Helpful Ideas For Sleeping on Your Back
For people who are back-sleepers, using the right pillow is vital. Pillows with too much height, generally referred to as loft, raise the head at an angle severe enough to cause neck pain and stiffness in the morning, which can linger all day. Pillows that work best for most back-sleepers are softer and feature less loft than other varieties. A lower-profile pillow cradles the head in the right alignment, while supporting the neck and shoulders at the same time.
The most common complaint people have about their sleep, regardless of their preferred sleeping position, is starting every day with back pain. To combat this, there are a couple strategies people who sleep on their backs can try. One is a bed wedge pillow, which can elevate the body and relieve discomfort. Bolsters and body pillows are also useful because they come in so many sizes. They can be slipped under legs or knees, the small of the back, or even ankles. Back bolsters are often made in oval shapes, which prevents the bolster from rolling away like a perfectly round cylinder may.

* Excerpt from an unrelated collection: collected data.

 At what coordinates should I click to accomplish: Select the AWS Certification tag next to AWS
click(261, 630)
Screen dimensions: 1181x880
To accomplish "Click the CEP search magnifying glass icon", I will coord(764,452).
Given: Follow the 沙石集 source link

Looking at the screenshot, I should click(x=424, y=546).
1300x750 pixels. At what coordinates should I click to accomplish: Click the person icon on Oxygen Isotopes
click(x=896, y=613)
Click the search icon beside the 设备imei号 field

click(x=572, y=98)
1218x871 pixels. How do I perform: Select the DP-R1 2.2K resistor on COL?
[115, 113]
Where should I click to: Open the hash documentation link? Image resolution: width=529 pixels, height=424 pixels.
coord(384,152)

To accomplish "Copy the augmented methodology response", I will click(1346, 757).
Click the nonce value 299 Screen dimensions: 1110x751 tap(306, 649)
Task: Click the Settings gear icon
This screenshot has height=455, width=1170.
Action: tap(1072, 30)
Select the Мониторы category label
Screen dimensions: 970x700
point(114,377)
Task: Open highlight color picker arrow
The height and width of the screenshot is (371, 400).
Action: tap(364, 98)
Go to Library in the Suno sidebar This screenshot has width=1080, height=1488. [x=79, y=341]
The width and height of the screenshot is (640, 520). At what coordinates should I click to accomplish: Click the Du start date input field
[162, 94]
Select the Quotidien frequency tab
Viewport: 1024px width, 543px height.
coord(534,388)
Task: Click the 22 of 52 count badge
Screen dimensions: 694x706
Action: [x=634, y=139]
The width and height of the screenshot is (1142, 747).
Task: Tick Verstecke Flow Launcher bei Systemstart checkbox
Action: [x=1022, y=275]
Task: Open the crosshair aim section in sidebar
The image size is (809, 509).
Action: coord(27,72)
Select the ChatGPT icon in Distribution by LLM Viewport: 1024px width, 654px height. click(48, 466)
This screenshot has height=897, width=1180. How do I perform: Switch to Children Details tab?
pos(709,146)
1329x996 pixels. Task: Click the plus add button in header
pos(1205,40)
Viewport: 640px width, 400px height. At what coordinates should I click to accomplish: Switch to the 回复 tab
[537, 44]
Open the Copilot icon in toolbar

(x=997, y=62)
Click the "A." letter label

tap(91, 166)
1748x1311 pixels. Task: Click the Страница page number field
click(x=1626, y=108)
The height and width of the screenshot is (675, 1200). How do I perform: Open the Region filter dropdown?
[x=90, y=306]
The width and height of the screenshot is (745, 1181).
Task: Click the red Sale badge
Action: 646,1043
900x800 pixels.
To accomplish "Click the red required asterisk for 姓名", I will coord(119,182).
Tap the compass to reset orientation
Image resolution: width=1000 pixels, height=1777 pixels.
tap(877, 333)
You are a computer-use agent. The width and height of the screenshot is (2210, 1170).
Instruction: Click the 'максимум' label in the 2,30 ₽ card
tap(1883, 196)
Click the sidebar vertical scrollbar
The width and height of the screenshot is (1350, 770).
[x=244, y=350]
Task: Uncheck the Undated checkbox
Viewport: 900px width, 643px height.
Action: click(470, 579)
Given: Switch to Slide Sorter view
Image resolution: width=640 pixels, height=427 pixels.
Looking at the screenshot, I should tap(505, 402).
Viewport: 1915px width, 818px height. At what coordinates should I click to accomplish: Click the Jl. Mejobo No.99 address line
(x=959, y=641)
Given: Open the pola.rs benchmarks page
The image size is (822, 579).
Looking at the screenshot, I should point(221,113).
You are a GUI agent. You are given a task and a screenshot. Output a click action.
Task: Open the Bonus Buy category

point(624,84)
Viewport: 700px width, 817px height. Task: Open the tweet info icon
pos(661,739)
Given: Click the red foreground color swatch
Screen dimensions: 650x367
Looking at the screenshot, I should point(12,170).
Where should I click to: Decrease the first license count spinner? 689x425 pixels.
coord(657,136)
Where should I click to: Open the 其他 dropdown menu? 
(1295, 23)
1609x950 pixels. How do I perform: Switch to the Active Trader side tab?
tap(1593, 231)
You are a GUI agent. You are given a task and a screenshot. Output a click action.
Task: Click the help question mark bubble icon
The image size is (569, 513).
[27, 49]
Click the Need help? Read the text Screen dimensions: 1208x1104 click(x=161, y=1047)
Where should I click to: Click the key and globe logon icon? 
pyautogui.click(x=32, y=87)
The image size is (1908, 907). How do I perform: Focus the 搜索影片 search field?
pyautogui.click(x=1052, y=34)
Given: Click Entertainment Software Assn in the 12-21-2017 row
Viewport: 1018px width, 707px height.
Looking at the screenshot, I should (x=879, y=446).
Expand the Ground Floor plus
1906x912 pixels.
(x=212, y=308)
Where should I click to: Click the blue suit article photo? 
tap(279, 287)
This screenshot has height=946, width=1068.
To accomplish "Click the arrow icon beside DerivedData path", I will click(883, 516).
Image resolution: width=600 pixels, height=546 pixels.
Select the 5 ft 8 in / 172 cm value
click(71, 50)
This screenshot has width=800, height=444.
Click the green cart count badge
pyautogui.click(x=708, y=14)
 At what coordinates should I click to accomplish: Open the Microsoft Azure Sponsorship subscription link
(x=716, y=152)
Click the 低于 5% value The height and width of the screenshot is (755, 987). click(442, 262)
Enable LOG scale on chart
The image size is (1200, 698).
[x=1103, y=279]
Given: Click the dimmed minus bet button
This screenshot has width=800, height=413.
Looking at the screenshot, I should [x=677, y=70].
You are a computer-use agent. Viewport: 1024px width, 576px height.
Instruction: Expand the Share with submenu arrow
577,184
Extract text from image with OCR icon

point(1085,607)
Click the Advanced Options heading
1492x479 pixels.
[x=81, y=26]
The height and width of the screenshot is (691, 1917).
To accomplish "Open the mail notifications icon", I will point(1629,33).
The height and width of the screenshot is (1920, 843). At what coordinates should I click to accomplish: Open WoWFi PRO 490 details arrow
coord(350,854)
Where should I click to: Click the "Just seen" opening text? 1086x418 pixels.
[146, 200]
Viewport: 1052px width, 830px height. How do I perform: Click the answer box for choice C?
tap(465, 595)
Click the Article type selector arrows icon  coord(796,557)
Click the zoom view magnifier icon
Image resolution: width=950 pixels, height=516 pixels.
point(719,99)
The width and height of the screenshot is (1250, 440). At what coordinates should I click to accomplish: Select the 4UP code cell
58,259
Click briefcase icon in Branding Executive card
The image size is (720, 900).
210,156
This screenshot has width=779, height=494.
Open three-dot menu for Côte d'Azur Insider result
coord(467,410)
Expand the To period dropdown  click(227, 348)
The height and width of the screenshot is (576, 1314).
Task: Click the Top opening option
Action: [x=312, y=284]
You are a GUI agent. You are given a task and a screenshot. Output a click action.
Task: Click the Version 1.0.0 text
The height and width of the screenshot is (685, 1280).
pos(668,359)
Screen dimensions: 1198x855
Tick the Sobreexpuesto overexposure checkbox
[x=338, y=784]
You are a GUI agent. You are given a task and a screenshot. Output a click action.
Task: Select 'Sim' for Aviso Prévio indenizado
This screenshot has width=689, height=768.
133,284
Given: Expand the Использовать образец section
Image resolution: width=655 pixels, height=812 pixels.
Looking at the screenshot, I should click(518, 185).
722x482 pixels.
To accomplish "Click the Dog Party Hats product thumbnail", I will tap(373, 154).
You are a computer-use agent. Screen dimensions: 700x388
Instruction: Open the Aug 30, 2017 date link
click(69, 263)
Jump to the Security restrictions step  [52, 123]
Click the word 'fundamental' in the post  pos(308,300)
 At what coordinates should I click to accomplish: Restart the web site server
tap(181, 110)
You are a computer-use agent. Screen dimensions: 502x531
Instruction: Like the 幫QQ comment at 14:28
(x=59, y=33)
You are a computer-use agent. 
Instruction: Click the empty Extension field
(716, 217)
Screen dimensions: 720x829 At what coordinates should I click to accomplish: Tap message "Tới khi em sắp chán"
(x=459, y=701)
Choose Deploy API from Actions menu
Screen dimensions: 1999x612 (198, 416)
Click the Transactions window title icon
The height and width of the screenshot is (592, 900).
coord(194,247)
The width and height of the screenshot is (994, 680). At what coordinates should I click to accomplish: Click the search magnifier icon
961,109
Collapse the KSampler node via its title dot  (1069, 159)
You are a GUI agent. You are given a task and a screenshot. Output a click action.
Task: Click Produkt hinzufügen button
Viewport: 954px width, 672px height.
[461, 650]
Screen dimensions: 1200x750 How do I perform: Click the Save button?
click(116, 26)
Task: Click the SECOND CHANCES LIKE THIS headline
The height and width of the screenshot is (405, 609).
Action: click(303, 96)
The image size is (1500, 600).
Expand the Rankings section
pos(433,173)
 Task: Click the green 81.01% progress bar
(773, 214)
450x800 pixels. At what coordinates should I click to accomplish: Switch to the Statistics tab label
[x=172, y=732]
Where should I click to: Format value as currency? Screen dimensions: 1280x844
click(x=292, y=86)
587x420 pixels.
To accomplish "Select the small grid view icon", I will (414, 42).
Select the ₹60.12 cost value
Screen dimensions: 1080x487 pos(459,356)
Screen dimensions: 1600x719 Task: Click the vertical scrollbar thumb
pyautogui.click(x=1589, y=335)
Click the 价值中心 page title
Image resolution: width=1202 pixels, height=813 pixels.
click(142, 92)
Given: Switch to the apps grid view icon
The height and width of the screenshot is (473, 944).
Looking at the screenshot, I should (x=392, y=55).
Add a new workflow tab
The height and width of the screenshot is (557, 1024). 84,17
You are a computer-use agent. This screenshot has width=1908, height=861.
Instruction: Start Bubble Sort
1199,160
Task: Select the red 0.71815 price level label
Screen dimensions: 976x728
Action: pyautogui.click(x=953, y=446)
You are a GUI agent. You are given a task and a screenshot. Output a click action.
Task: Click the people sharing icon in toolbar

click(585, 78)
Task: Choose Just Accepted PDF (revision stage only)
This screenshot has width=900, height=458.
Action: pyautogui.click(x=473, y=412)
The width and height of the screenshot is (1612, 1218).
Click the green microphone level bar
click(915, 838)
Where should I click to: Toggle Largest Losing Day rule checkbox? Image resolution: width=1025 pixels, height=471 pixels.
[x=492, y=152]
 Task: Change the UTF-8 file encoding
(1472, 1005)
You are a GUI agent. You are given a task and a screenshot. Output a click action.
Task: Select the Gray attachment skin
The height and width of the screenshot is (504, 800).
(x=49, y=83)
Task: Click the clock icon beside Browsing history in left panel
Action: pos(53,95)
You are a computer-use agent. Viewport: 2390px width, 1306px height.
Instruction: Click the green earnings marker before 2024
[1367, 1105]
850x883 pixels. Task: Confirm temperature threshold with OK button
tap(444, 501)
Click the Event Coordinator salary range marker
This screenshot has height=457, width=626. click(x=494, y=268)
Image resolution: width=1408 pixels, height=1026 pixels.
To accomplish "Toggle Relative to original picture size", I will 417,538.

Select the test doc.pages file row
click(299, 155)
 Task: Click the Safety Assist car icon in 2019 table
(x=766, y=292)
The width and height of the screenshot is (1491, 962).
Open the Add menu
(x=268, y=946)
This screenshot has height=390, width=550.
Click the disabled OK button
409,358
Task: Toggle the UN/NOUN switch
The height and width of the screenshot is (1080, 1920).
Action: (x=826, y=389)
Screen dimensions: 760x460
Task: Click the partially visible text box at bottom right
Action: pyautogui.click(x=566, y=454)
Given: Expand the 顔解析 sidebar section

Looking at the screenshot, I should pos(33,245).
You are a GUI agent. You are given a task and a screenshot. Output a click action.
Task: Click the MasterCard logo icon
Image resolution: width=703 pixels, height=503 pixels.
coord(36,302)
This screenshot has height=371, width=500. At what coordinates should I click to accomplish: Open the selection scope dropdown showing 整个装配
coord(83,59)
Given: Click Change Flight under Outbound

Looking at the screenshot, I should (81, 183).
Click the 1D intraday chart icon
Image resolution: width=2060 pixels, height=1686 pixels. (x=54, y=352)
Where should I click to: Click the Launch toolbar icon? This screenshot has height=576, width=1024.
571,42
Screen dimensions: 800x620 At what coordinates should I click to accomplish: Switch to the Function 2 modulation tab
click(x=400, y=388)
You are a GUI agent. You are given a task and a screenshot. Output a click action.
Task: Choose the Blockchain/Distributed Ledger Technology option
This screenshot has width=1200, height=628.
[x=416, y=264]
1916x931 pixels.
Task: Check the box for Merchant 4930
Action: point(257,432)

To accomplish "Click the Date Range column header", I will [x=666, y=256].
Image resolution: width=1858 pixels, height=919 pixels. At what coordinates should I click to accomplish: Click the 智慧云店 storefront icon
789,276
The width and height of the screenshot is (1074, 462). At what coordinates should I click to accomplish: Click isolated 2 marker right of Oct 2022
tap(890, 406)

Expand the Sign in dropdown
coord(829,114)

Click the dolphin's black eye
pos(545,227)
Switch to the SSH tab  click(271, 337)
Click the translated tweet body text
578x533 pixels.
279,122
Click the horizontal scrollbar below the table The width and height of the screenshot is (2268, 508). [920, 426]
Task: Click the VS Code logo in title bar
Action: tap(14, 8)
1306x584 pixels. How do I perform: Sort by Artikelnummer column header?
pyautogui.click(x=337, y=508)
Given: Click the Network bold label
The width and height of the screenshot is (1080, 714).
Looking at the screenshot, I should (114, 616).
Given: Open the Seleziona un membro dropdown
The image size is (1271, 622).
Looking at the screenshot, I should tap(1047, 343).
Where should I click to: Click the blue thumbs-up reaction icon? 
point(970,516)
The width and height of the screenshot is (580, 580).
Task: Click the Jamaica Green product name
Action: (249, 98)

Another addition to a sleep routine that can make a big difference for back-sleepers is a leg pillow. These can improve circulation and reduce pressure on the lower back. They can be large, wedge-shaped pillows, body pillows, or even something makeshift, like rolled yoga pads under the knees.
Whether you have problems getting enough rest or you think you sleep pretty well, consider the benefit even a minor addition can have toward improving comfort during your nights.